** What you are asked to do **
Verbatim copy without images: repeat the records in full.

|---|

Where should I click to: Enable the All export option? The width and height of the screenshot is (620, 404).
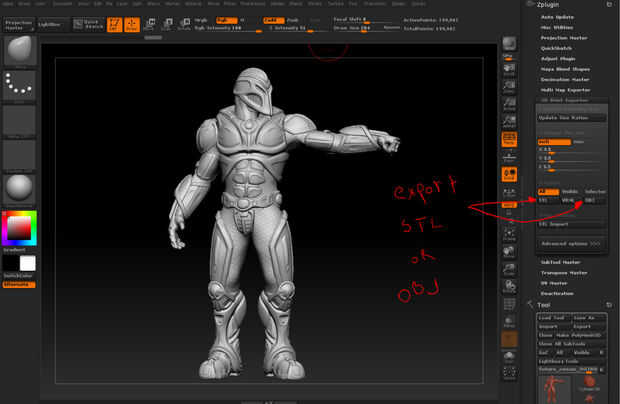click(x=548, y=192)
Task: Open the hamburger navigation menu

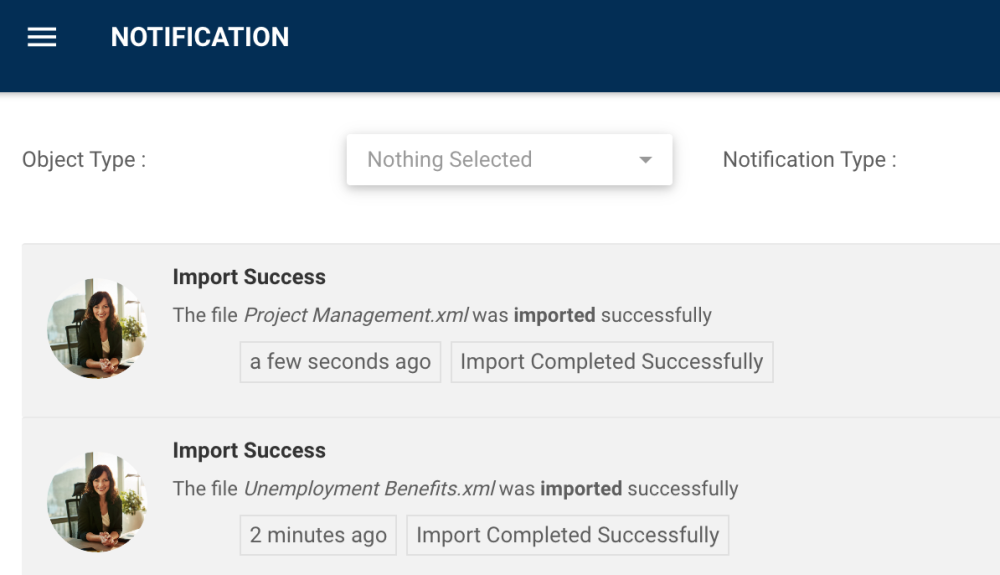Action: (42, 37)
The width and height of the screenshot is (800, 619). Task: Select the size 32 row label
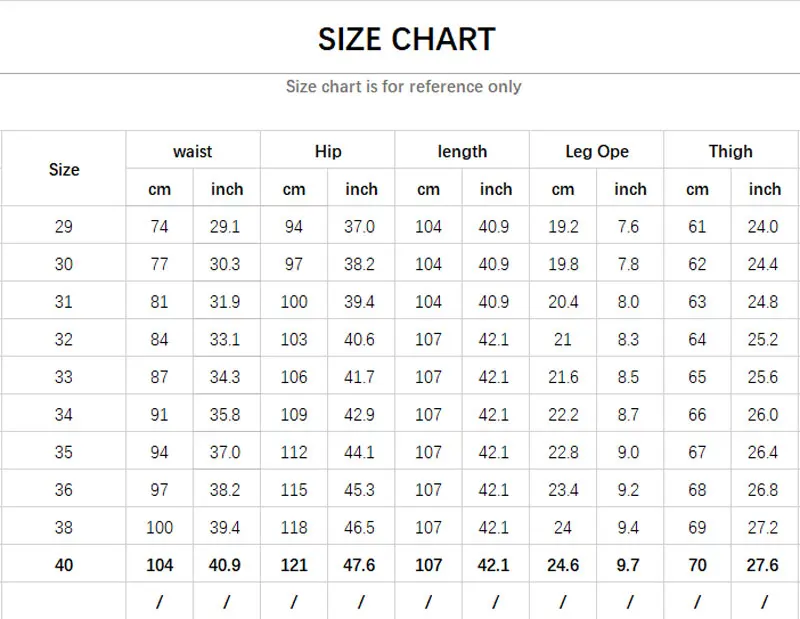(63, 340)
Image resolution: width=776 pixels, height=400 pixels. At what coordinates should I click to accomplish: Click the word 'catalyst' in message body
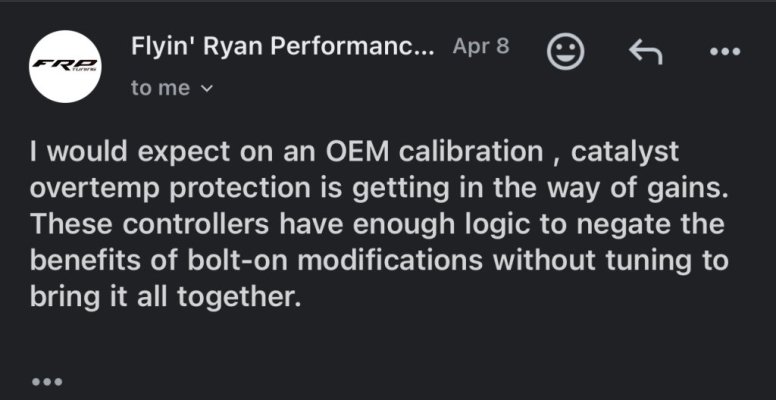625,152
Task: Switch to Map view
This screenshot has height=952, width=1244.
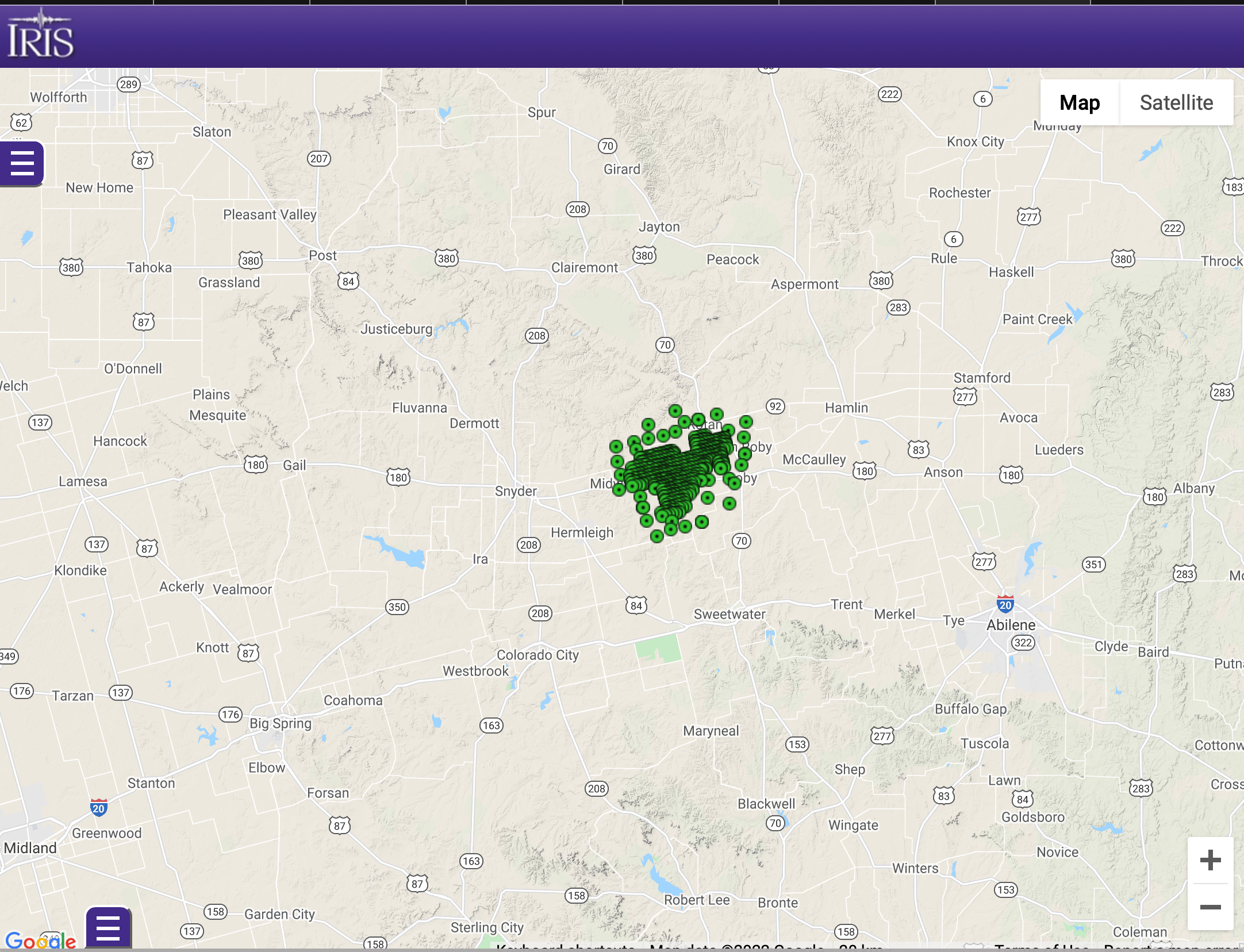Action: pyautogui.click(x=1080, y=102)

|---|

** Answer below **
Where should I click to: Enable the All export option? The width and height of the screenshot is (620, 404).
click(x=548, y=192)
Task: Open the hamburger navigation menu

Action: (42, 37)
The width and height of the screenshot is (800, 619). Task: Select the size 32 row label
(63, 340)
Image resolution: width=776 pixels, height=400 pixels. At what coordinates should I click to accomplish: Click the word 'catalyst' in message body
625,152
Task: Switch to Map view
This screenshot has height=952, width=1244.
Action: pyautogui.click(x=1080, y=102)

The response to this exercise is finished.